Deer-killing disease spreads in South DakotaHutchinson County among hardest-hit East River areas.
By: Chris Huber, The Daily Republic
Whitetail deer are being found dead across South Dakota, and officials believe a virus is to blame. “We are getting reports of dead deer almost daily from across the state,” said Andy Lindbloom, senior big game biologist for the state Department of Game, Fish and Parks.
In Hutchinson County, the area with the worst of the problem in the eastern half of the state, about 50 dead deer have been found. It’s believed the deer succumbed to Epizootic Hemorrhagic Disease, or EHD, though only one instance of the disease has been confirmed. The test for EHD needs to be administered within 24 hours of the death of the animal. “It’s possible that some of those 50 died of other causes as well, but it looks like EHD. We just won’t know for sure,” said Ron Schauer, GF&P regional wildlife specialist. EHD is a non-contagious, insect-born viral disease that cannot be spread to humans. The virus is transmitted by midges such as flies or gnats and primarily infects sheep but can also infect goats, cattle, antelope and whitetail deer and is more severe during times of hot temperatures and drought.

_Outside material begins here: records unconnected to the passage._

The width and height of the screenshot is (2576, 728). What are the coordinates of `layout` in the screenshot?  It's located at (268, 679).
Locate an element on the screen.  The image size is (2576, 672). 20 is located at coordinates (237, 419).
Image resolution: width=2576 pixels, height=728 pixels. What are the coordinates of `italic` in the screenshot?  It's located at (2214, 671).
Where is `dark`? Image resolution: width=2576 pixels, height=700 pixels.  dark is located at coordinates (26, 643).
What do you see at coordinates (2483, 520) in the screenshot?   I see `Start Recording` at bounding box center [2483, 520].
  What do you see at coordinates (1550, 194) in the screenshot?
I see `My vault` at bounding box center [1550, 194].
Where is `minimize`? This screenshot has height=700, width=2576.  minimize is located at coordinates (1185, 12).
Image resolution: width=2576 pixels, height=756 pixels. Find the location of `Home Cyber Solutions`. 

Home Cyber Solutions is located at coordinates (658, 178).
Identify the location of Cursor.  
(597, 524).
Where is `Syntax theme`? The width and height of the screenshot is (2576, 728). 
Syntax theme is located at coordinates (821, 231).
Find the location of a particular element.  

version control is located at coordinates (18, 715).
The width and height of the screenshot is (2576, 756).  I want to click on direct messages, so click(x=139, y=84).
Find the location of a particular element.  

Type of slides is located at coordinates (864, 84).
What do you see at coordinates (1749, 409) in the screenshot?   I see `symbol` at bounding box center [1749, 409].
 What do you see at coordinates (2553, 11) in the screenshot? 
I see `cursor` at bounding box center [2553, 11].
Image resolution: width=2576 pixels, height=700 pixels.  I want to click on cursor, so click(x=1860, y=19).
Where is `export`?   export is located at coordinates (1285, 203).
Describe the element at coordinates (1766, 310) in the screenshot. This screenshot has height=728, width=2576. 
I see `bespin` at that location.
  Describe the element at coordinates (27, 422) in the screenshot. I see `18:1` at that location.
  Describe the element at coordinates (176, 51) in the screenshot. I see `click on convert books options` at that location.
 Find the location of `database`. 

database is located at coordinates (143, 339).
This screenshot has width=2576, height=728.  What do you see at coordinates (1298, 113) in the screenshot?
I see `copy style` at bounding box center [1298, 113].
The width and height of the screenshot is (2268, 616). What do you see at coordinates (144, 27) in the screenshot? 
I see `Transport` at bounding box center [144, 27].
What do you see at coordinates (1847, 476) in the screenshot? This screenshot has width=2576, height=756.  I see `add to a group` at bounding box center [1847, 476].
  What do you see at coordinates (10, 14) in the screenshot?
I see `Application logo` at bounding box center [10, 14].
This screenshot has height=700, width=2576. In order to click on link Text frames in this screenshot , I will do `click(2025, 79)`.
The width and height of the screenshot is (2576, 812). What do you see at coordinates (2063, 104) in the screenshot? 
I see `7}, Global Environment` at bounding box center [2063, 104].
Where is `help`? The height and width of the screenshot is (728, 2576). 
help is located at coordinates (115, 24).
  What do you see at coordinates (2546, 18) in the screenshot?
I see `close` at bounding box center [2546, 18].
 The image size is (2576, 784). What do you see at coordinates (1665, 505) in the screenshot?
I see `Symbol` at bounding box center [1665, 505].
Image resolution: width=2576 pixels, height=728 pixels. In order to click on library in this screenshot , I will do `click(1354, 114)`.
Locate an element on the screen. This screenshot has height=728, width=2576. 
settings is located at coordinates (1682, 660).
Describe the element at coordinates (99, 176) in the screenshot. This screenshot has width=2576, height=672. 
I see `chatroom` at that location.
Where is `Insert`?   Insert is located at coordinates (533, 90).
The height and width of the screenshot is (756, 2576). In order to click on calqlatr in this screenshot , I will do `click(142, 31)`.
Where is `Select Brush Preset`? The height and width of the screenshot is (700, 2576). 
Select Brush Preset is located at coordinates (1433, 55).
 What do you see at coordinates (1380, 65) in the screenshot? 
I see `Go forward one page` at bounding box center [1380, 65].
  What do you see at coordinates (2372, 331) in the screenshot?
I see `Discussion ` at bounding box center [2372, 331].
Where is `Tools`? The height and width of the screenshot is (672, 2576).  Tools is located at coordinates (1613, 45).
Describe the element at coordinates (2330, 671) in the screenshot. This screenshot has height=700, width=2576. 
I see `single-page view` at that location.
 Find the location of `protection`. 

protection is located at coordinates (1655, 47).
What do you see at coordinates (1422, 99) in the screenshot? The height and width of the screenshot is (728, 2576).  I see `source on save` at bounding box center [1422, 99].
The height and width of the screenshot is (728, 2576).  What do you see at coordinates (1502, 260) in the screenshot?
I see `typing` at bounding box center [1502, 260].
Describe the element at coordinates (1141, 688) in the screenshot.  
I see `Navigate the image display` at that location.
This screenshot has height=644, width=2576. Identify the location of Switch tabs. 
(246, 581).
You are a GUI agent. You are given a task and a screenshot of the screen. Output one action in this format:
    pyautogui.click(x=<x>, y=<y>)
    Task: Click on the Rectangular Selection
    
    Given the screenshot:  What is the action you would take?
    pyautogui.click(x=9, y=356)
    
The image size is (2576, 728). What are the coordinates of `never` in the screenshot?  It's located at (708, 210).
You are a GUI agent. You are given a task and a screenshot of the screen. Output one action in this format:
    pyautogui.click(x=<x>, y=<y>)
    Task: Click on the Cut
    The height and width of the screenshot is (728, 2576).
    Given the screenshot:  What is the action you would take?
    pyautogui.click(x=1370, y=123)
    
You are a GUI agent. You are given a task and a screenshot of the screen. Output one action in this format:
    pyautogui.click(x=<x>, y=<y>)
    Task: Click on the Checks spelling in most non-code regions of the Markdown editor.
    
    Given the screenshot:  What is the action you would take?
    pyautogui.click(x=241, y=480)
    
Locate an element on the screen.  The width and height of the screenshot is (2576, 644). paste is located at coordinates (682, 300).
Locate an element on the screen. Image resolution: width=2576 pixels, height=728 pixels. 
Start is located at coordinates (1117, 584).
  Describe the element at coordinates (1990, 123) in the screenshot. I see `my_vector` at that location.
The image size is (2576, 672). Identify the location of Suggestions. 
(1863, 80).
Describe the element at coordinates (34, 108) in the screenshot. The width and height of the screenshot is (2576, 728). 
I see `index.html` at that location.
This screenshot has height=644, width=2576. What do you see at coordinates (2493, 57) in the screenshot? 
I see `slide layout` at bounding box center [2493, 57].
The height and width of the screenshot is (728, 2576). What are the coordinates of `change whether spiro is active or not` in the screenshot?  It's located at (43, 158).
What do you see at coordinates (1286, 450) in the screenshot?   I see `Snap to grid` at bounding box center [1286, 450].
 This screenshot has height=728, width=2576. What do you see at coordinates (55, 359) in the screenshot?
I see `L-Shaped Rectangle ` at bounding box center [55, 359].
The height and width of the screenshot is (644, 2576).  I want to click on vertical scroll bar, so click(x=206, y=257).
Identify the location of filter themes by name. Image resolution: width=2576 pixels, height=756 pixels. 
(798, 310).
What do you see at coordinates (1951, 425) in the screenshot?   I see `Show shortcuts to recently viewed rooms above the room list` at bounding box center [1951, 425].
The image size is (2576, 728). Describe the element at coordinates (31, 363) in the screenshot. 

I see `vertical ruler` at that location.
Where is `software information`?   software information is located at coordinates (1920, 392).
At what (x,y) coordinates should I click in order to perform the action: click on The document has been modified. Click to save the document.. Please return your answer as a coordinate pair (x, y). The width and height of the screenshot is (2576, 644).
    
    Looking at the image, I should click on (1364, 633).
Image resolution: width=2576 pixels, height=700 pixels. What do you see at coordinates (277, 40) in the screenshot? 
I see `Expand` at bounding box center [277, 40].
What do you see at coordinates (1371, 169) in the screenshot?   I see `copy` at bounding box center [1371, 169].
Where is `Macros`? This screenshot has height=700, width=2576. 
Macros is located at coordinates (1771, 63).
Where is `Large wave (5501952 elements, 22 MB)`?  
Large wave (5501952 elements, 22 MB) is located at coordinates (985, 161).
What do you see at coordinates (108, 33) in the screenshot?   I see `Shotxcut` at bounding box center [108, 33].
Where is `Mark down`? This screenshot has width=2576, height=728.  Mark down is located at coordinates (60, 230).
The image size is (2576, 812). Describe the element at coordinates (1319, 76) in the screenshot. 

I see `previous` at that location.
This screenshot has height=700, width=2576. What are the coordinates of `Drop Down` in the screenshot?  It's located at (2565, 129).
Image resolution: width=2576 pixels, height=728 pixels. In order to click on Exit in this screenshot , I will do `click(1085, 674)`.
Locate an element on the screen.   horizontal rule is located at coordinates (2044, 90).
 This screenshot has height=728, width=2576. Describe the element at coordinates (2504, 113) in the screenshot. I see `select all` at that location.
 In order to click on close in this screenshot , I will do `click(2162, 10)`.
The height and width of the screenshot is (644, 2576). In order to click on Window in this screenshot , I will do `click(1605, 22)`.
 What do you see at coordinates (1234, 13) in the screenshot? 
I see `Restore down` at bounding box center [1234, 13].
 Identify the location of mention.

Symptoms will begin to show within a week after a whitetail deer is bitten and infected. Infected whitetails are less fearful of humans, salivate excessively, exhibit peeling or sloughing of the hoof walls, lose their appetite and do not forage for food.
EHD-induced death can directly come from hemorrhages of the heart or other organs and indirectly from inadequate nutrition and starvation. EHD is similar to another disease found in deer called Blue Tongue. In both cases, hemorrhages and lack of oxygen in the blood results in a blue appearance of the mouth.
The dead deer will often be found by a fresh water source.
Last year, approximately 1,300 EHD deer deaths were reported throughout the entire year in South Dakota, but only one in Region 3, the southeastern part of the state.
“Generally, this is a disease we see in central and western South Dakota, but with the conditions we have had we are seeing it more in the eastern part as well,” Lindbloom said.
“One of the reasons we are monitoring the situation so closely is we need to make a decision as to hunting season in these areas,” Schauer added.
Mark Bauer operates Martin Creek Outfitters, a hunting lodge near Freeman specializing in trophy archery whitetail deer hunts. He said the disease has taken a toll on his business.
“I canceled all my hunts for this year,” Bauer said, noting he had 13 booked for the upcoming season. “It’s pretty devastating.”
He has found 23 dead deer on approximately 2,500 acres of his hunting property, many of which he believes were caused by EHD. He estimates it will take three years before the deer herd on his property gets to a point where he can start booking hunts again.
“I started contacting my local CO (conservation officer) the middle of August to tell him about the problem in hopes they would reduce licenses for the county,” Bauer said.
Currently, 800 tags are scheduled to be handed out to hunters in Hutchinson County for this year’s East River firearms season, which begins in November.
“If we let all those hunters in here, that is really going to decimate the population at a time when it is already hurting,” Bauer said. “We need to minimize the damage even if it means the state is going to lose some money.
“I would really hate to see it if they put revenue before resources.”
Lindbloom said no decision has been made on whether or not to drop licenses in some areas.
“That is something we will continue to monitor and work with our professionals on the ground, and public input to see if the hardest hit areas warrant a reduction in licenses,” Lindbloom said.
“We have given refunds in the past. Even though that hasn’t happened in a while, it’s a possibility.”
Because tests must be administered so quickly, if the state hopes to understand the scope of the problem it needs the public to report any deer believed to have the disease.
People who see sick deer or find several dead deer in one locale are asked to contact their local conservation officers or call the Pierre GF&P office at (605) 773-5913.
In neighboring Nebraska, there have been 1,700 dead deer pulled from fields in 65 counties so far this year, many of which were believed to be caused by EHD. Officials there believe this is the worst outbreak of the disease in 50 years.
During 2011, in the Milk River region of Montana, an area famous for its large number of white-tail deer, EHD wiped out nearly 80 percent of the deer herd.
Schauer said the problem in South Dakota is nowhere near that level but could continue to worsen.
“The only thing that would stop the disease from spreading is a hard frost,” Schauer said. “That will kill the midge that spreads the disease.”